Extract to read Block Start
"Do Whatever Exercise You Can Do"

Mark M. makes it his mission to hike the majestic Sierra Nevada Mountains near his home of Sacramento. A fitness enthusiast, the 51-year-old medical sales representative also enjoys mountain climbing, bike riding and going to the gym several days a week.

Today, thanks to the help of a new treatment, he's able to do it all while living with severe guttate psoriasis. He's had the disease for more than 25 years, along with psoriatic arthritis for the last five. There were times when 75% of his body was covered by psoriasis, including his scalp, back, legs, elbows and knees. Mark also suffers from joint damage to his spine due to the arthritis.

And, that's just the physical symptoms.

"I was so self-conscious about it," says Mark. "Once, some kids asked me what happened to my legs and I said I wrecked my bike because that was easier to say than the truth," he recalls.

Finding joy at the gym

For Mark, developing and sticking to healthy habits, such as getting regular exercise and sleep, has been the key to living a joyful and energetic life with psoriasis. When it comes time to exercise, he says, "I just put on a pair of sweatpants and go to the gym. I've benefited from never stopping my activities even when I was uncomfortable."

Creating a treatment program

Like most people who have psoriasis, Mark's tried his fair share of treatments, including tar shampoos, steroidal creams and scalp injections. All worked to a certain degree, he says, but over time the psoriasis would eventually come back.

It wasn't until he began taking a biologic medication—at the suggestion of his rheumatologist—that the psoriasis began to clear. Biologic drugs treat psoriasis by reducing inflammation and slowing skin cell production.

For the last two years, Mark has taken the same biologic medication through self-injection every other week. It also helps stop damage to the joints caused by the arthritis. As a result, Mark says his skin is 98% clear and his joints feel better. "If I wasn't on a biologic right now, I probably would not be able to do as much," he says.
Extract to read Block End
Extracted data Block Start
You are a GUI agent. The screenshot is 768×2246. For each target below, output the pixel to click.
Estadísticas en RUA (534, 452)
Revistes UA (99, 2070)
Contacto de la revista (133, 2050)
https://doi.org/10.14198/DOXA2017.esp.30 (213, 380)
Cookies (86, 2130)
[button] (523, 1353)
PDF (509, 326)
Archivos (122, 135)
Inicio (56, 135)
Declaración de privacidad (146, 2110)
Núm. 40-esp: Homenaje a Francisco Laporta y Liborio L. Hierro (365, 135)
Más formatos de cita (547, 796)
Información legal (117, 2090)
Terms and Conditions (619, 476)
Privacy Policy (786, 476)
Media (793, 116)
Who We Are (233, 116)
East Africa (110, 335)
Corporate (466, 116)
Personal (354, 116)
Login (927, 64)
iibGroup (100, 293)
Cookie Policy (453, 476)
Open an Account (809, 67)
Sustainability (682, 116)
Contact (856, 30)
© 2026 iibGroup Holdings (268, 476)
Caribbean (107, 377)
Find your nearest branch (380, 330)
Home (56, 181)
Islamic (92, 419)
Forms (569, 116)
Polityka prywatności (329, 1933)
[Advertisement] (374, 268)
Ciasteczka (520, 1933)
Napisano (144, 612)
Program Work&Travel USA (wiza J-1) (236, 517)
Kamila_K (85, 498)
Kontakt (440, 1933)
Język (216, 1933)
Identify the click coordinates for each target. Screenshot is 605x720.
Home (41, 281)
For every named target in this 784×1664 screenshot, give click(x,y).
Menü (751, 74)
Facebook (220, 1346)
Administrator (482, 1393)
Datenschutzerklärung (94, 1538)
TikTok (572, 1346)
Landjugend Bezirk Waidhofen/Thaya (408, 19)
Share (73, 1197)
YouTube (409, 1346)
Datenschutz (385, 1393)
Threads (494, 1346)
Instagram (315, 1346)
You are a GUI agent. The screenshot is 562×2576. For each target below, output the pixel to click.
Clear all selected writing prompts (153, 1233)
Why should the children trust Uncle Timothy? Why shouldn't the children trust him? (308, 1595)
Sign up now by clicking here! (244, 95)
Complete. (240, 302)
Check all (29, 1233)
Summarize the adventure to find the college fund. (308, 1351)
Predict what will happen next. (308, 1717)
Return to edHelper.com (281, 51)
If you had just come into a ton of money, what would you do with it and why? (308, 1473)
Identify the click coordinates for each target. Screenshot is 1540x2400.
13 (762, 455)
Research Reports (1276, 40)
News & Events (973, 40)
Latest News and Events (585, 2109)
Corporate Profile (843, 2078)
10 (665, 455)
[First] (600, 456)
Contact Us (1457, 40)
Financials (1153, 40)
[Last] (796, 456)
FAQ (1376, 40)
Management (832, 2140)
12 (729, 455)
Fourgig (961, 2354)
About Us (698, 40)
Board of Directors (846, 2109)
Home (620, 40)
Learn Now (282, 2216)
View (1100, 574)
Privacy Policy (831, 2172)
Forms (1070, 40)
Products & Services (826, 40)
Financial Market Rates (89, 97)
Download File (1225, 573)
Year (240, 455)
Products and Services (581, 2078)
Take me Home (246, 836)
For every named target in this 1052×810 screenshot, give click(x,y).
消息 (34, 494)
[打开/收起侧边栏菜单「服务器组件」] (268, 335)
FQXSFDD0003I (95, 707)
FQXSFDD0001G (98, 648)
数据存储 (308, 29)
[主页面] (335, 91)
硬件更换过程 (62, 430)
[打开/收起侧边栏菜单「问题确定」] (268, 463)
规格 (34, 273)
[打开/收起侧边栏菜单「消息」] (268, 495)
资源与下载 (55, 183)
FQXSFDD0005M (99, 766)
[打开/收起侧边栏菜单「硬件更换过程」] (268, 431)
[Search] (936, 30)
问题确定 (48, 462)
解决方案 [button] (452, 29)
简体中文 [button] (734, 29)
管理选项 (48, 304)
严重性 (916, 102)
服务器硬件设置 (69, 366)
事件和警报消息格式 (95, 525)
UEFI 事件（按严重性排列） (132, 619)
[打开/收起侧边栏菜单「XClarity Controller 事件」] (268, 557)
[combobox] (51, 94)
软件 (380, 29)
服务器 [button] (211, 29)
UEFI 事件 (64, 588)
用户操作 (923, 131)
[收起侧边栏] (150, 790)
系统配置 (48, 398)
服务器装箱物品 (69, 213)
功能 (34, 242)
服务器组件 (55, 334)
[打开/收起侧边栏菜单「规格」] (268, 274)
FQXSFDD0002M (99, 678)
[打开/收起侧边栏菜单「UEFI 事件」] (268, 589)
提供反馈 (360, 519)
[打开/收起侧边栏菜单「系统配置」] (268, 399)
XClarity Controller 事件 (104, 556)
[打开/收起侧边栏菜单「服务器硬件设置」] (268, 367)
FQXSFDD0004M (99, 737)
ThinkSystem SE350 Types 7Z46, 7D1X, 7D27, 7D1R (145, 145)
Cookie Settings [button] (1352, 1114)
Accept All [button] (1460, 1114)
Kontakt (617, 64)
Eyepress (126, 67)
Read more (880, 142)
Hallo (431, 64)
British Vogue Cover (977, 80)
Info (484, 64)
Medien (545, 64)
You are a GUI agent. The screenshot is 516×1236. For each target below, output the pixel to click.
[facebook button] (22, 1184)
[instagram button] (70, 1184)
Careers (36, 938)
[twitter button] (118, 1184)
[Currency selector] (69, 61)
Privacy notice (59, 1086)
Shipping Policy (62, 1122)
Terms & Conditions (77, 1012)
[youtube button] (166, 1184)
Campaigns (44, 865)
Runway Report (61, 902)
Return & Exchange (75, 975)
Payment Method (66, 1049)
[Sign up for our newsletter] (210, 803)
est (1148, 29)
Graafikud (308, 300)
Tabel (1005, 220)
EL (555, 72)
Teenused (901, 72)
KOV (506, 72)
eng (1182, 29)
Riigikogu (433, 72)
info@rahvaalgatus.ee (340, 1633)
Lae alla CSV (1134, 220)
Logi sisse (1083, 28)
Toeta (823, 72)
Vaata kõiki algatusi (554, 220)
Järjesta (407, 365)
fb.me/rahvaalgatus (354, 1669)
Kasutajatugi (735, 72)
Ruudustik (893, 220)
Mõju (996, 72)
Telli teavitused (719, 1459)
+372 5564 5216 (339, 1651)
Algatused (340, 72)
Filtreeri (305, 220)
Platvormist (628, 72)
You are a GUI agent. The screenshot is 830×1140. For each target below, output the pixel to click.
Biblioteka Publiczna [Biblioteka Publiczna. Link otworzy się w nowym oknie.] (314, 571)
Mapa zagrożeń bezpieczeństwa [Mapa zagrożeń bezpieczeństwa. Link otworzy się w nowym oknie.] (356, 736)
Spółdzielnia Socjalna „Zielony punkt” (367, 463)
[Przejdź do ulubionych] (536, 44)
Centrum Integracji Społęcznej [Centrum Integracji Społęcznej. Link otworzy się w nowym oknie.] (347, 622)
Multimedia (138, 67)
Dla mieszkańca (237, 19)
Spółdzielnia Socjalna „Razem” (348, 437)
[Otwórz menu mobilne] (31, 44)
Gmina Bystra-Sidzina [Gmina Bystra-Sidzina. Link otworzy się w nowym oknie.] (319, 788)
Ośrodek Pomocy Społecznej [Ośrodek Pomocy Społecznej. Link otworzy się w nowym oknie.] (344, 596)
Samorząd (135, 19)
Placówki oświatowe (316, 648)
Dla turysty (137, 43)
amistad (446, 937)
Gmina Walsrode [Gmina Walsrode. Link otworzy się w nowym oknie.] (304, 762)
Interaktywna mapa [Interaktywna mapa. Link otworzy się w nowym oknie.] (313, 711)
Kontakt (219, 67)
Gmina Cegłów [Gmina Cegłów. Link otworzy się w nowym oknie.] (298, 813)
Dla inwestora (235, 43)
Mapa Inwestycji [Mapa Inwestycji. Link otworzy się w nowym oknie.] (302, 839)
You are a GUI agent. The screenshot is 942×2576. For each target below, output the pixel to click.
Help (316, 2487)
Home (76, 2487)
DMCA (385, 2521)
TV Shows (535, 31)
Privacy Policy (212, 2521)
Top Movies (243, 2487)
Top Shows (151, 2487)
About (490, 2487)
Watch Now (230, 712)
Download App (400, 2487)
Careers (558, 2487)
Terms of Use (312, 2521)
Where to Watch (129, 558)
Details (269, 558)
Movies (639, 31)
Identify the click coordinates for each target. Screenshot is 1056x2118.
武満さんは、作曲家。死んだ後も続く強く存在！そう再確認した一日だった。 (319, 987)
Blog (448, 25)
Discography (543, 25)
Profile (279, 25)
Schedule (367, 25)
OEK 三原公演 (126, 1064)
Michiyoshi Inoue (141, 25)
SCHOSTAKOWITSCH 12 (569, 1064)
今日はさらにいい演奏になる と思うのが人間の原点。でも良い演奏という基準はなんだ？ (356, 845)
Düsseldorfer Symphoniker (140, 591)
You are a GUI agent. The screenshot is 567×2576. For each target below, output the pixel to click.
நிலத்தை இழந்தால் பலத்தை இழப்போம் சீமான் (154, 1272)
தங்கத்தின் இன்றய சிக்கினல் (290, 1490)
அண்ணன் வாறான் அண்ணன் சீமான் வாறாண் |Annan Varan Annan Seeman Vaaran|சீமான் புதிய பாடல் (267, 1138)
Extracted data Block End
#### Exercise 1
According to the profile of Mark M., how often does he take his biologic medication?
#### Exercise 2
Continue the profile of Mark M. from the point at which it stops.
These records come from a separate source and are unrelated to the profile of Mark M.

#### Task response 1
He takes it through self-injection every other week.

#### Task response 2
Opening up

Mark also says it's also important to tell your doctor everything about the psoriasis, even when the symptoms seem unrelated. "Doctors are looking at it as more than just a skin condition. We are now learning that with psoriasis comes a higher risk for many other conditions like depression and anxiety, as well as heart disease and diabetes," he says, noting that his doctor encouraged him to share the emotional feelings he was experiencing due to having a chronic illness. "My dermatologist and I talk about it," says Mark. "I got to the point where I would come in and she would give me a hug."

Tips for how to live well

Based on his life experience, Mark offers the following advice for people living with psoriasis:

  • Exercise, exercise, exercise!
  • Reduce physical stress by getting eight hours of sleep each night.
  • Share with your doctor any emotions you are feeling because of psoriasis.
  • Tell your doctor about all of your symptoms, even the odd ones.
  • Join the National Psoriasis Foundation support group on Facebook or find a local psoriasis support group that can help you deal with your condition.

Have a story to share?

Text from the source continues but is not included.